* _Task goal_
Repeat the listing exactly, line by line, and leave the pictures behind.

*** Data for review

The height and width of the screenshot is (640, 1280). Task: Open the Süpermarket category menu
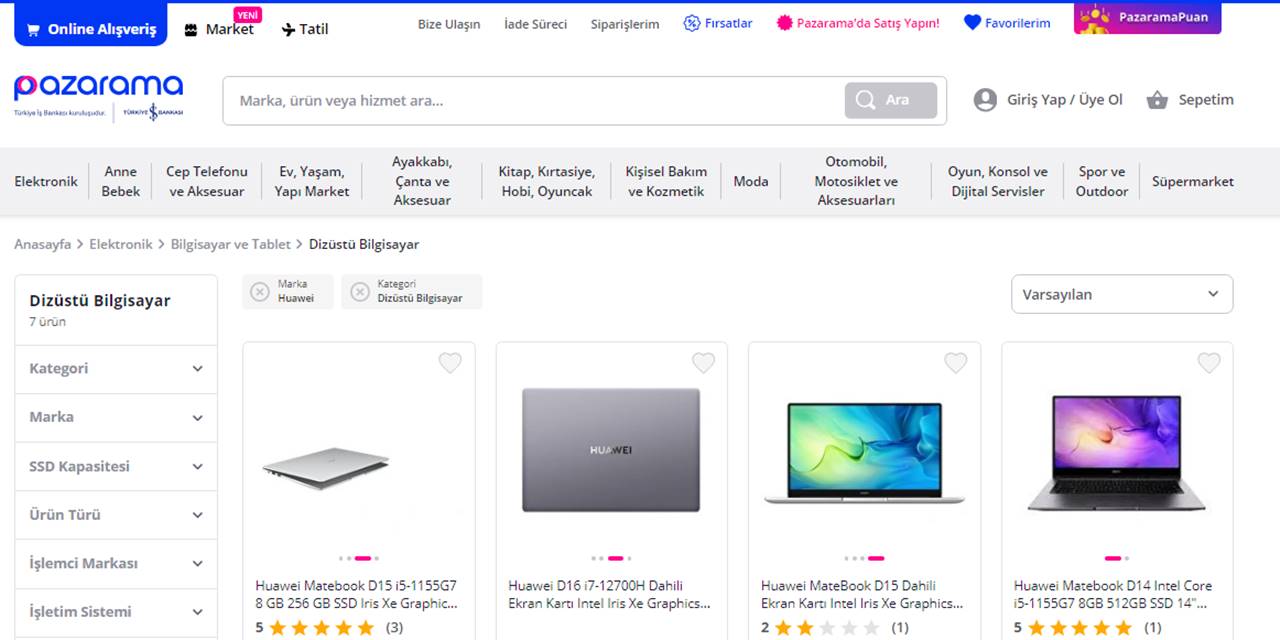pyautogui.click(x=1192, y=181)
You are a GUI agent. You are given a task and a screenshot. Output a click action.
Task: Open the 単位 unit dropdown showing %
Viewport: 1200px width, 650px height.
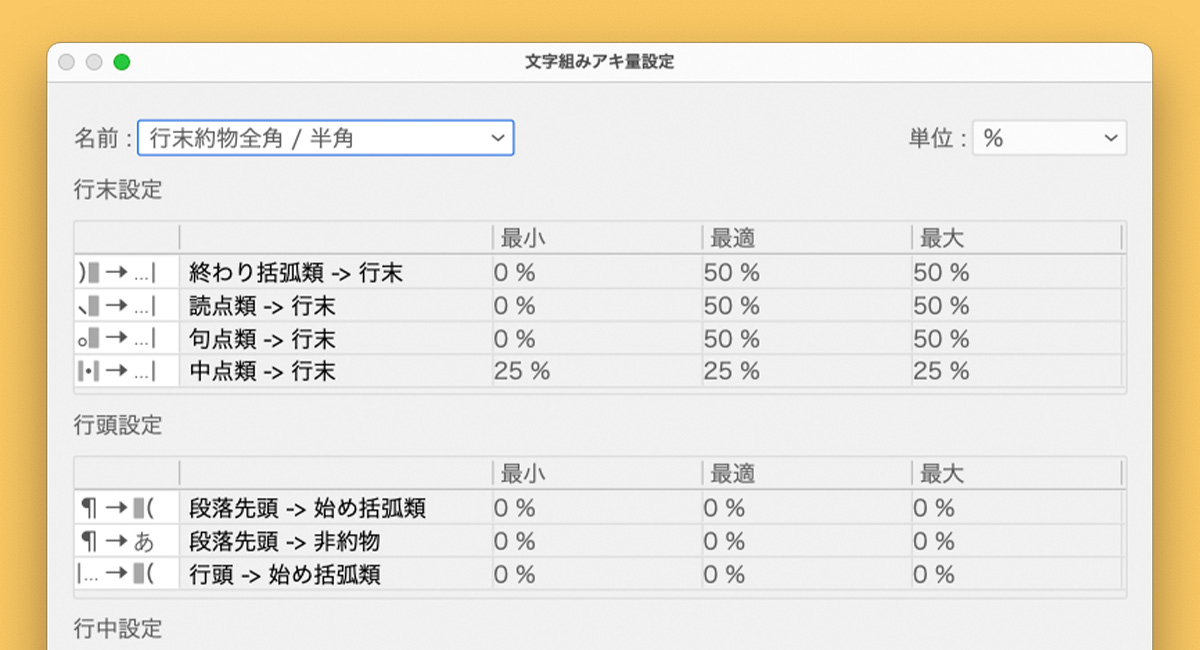[x=1050, y=137]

******

* _Exercise response_
The height and width of the screenshot is (640, 1280). Task: Open the Süpermarket category menu
pyautogui.click(x=1192, y=181)
You are a GUI agent. You are given a task and a screenshot. Output a click action.
Task: Open the 単位 unit dropdown showing %
Viewport: 1200px width, 650px height.
[x=1050, y=137]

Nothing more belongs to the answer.